Purpose: Between 1987 and 1991, 25 children with advanced rhabdomyosarcoma (20 with IRS Group 3 disease and 5 with Group 4 disease) were entered on a prospective study evaluating selective use of hyperfractionated irradiation (HFI) and reduced-dose conventionally fractionated irradiation (CFI), based on disease status following induction chemotherapy (ifosfamide or melphalan, followed by vincristine, adriamycin, and cyclophosphamide combination) with or without delayed surgery.
Methods and materials: Patients with gross disease following induction chemotherapy with or without delayed surgery, and whose primary tumor sites did not involve the central nervous system, received HFI (n = 12) at 1.1 Gy twice-a-day to 59.4-63.8 Gy total. Patients with parameningeal primaries and intracranial disease extension received HFI with initiation of therapy (n = 2). Those with microscopic disease following induction chemotherapy with or without delayed surgery (n = 11) received reduced-dose CFI to 40 Gy. Active follow-up ranges from 28-75 months (median = 43 months) with no patient lost to follow-up.
Results: Eighteen patients (72%) are alive and without evidence of disease, including 8 of the children with gross residual disease postinduction therapy. The absolute 2-year continuous local tumor control rate is 86% for all patients. Among the 14 who received HFI, the absolute 2-year continuous local tumor control rate is 75% at 33 to 67 months (median = 38 months) postirradiation. Hyperfractionated irradiation was associated with expected enhancement of acute reactions, which all resolved with conservative medical management. Grade 4 or 5 acute toxicities were not seen. Significant late radiation morbidity has, thus far, been minimal and limited to Grade 1 and 2 events. Among the 11 who received reduced-dose CFI, the absolute 2-year continuous local tumor control rate is 100% at 25 to 70 months (median = 40 months) postirradiation.

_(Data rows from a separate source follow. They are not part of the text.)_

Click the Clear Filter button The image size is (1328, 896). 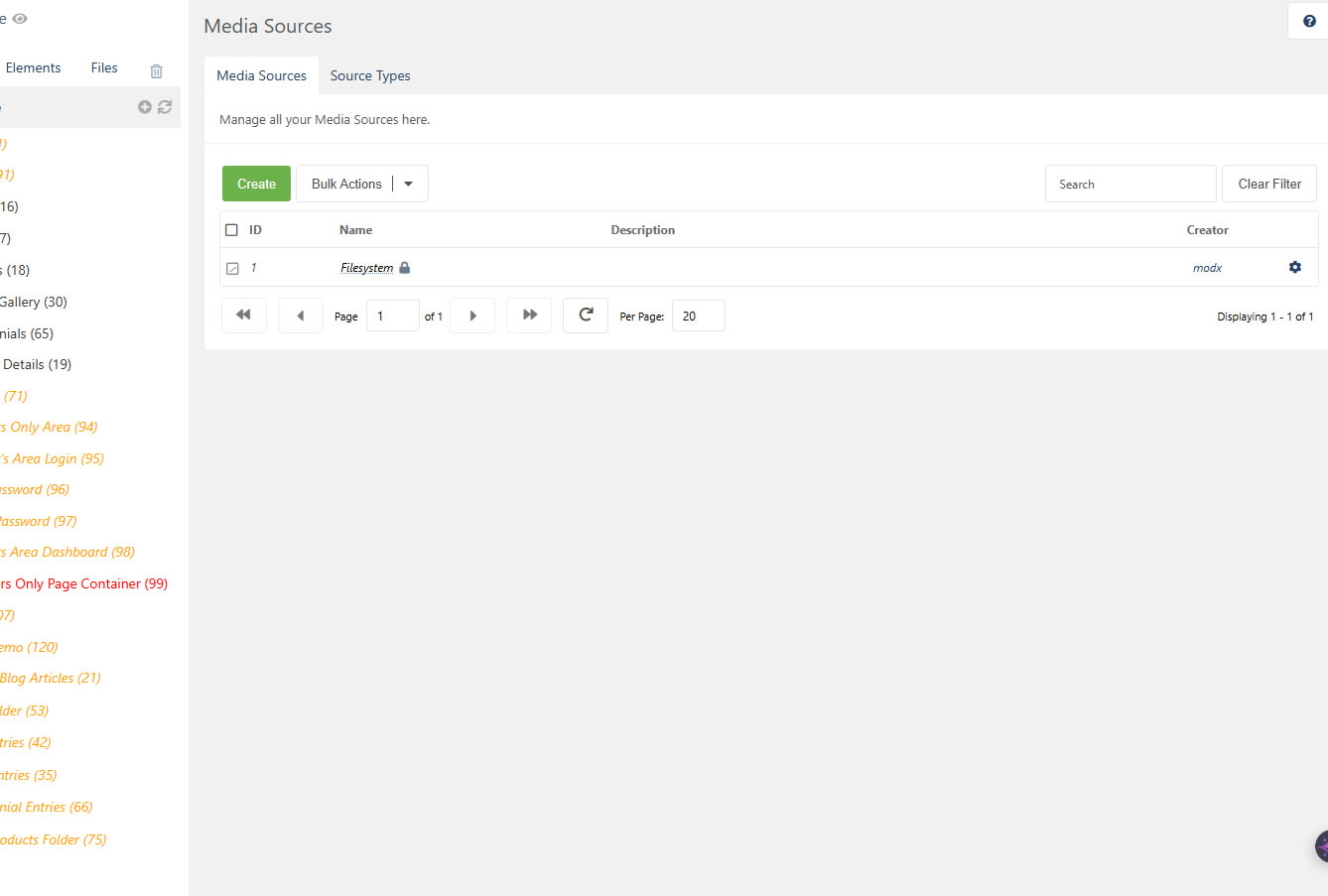click(x=1268, y=184)
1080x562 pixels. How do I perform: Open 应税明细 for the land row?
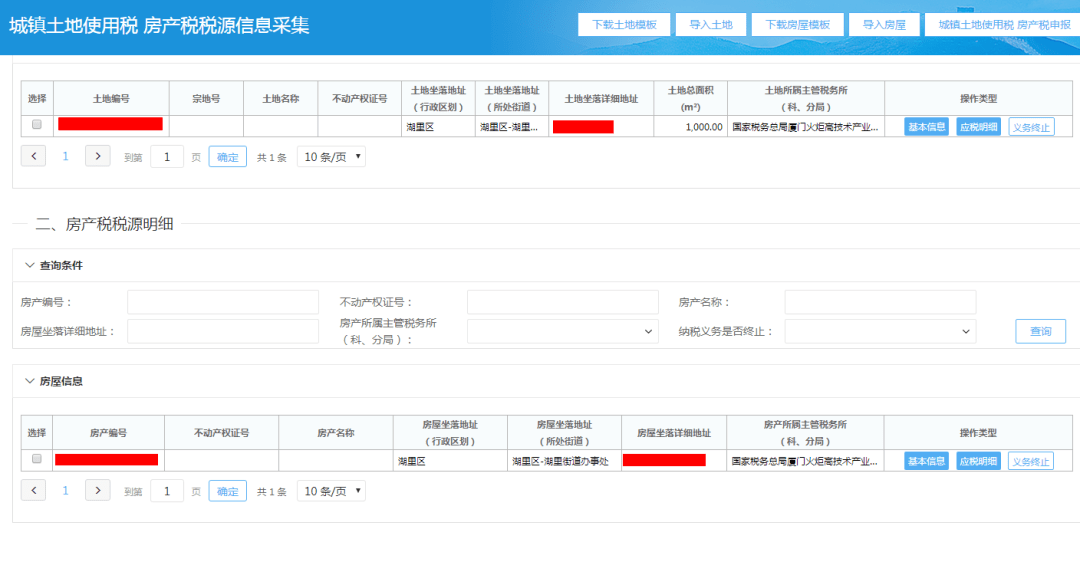pyautogui.click(x=978, y=127)

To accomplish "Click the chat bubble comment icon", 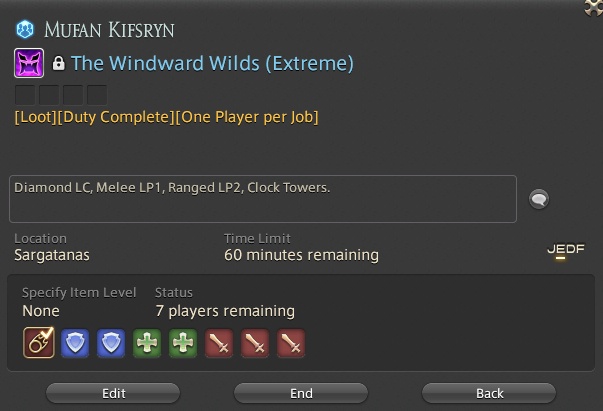I will point(539,199).
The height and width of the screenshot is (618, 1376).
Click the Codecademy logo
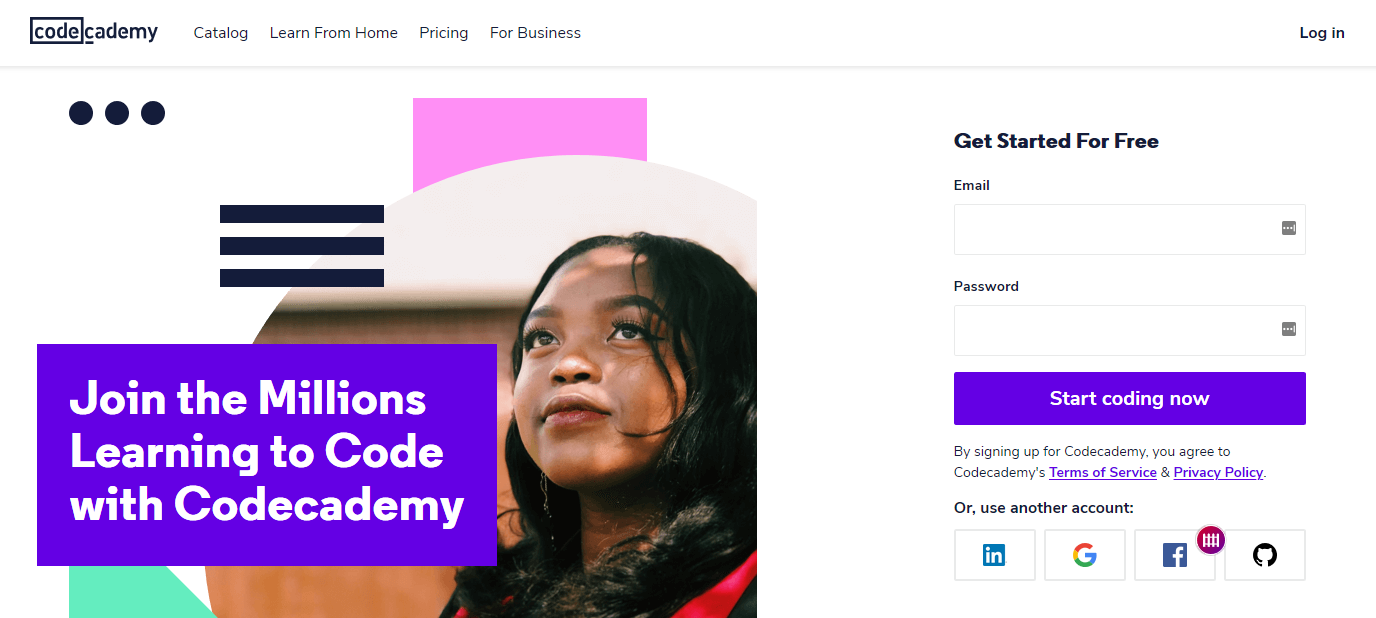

Conclusion: This limited experience suggests that HFI to a dose level of 60 Gy can be used selectively in children with advanced rhabdomyosarcoma left with gross disease following induction chemotherapy, with or without delayed surgery, with an apparent improvement in local control, and minimization of potential late radiation toxicity. Concurrently, those left with microscopic disease following induction therapy can be selectively treated with reduced-dose CFI with excellent local control.